• **TO DO**: Output every line of the entries below verbatim, leaving the pictures out.

(Data extracted from a collection)
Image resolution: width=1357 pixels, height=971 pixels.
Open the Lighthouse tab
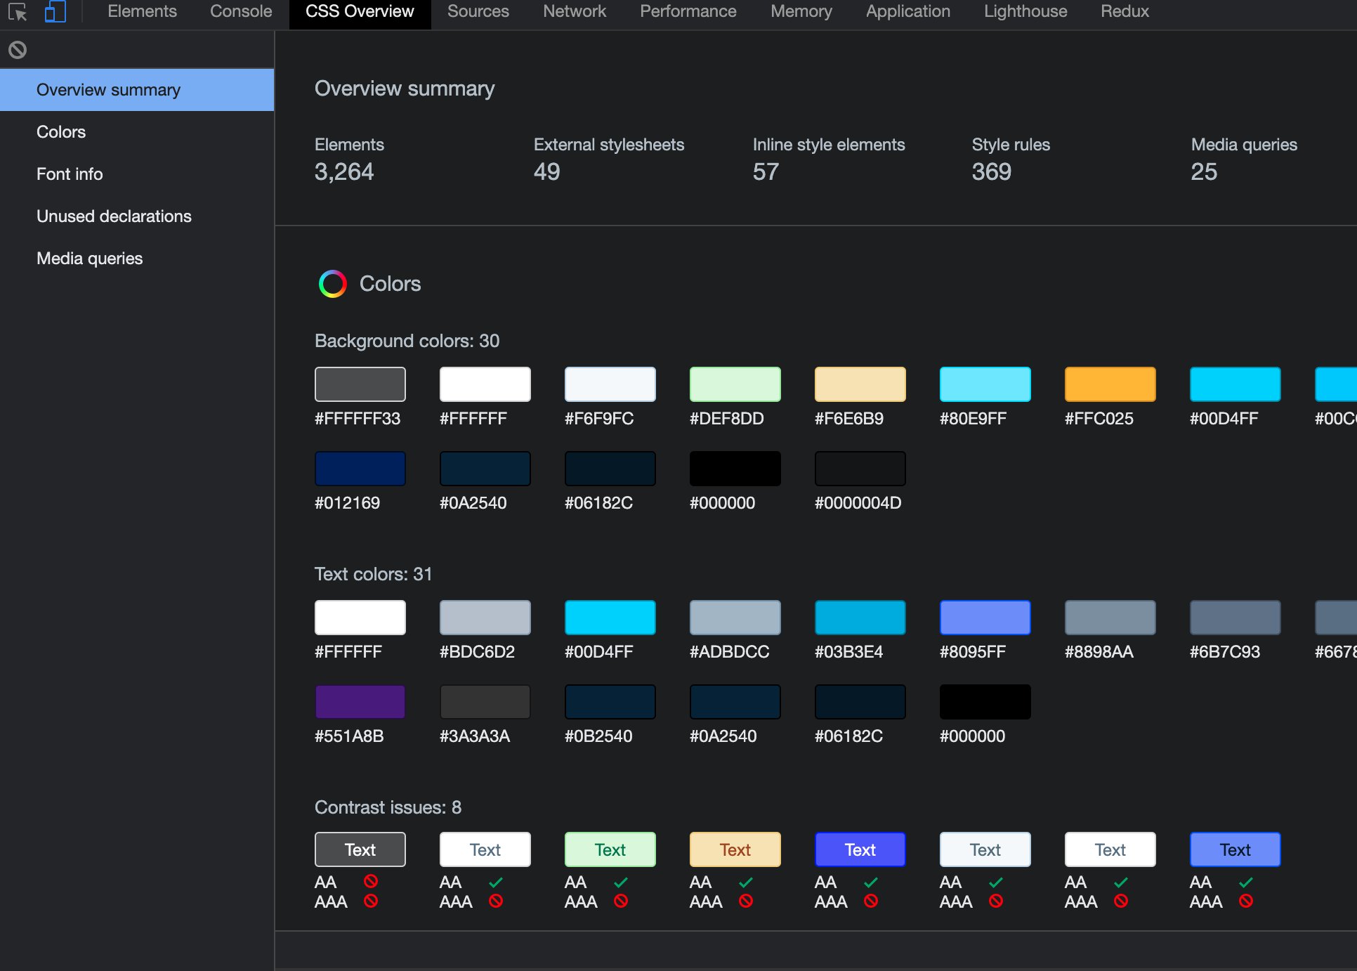(1025, 11)
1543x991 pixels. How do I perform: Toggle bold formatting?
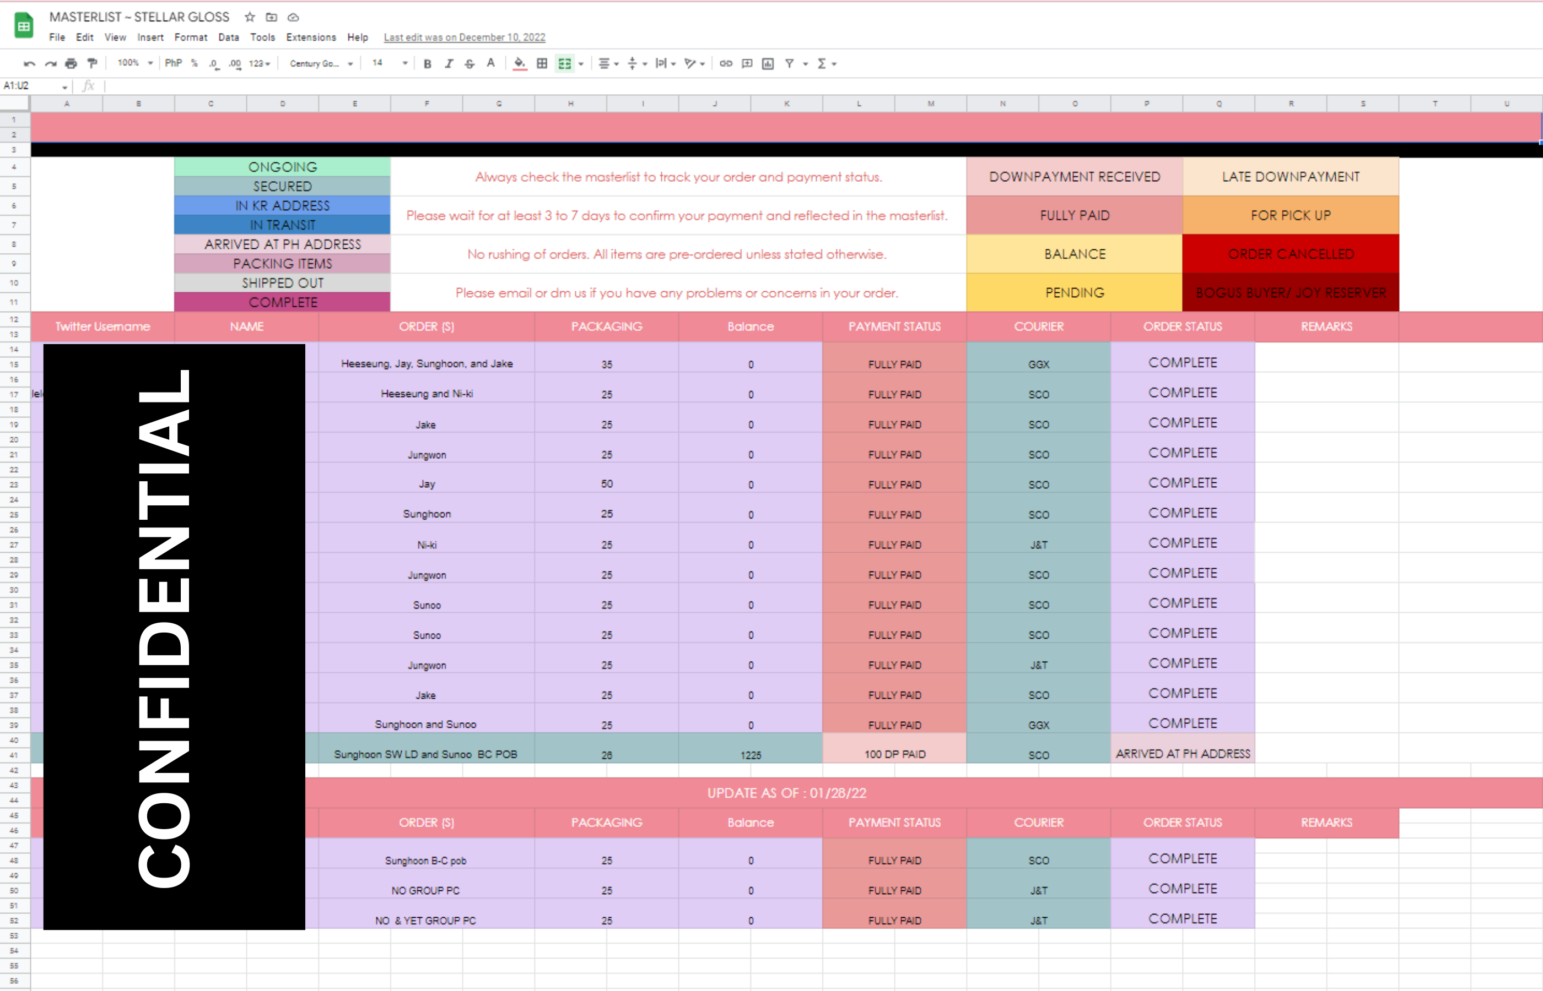coord(427,63)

• **WRITTEN SOLUTION**:
Image resolution: width=1357 pixels, height=971 pixels.
Open the Lighthouse tab
(1025, 11)
1543x991 pixels. How do I perform: Toggle bold formatting?
coord(427,63)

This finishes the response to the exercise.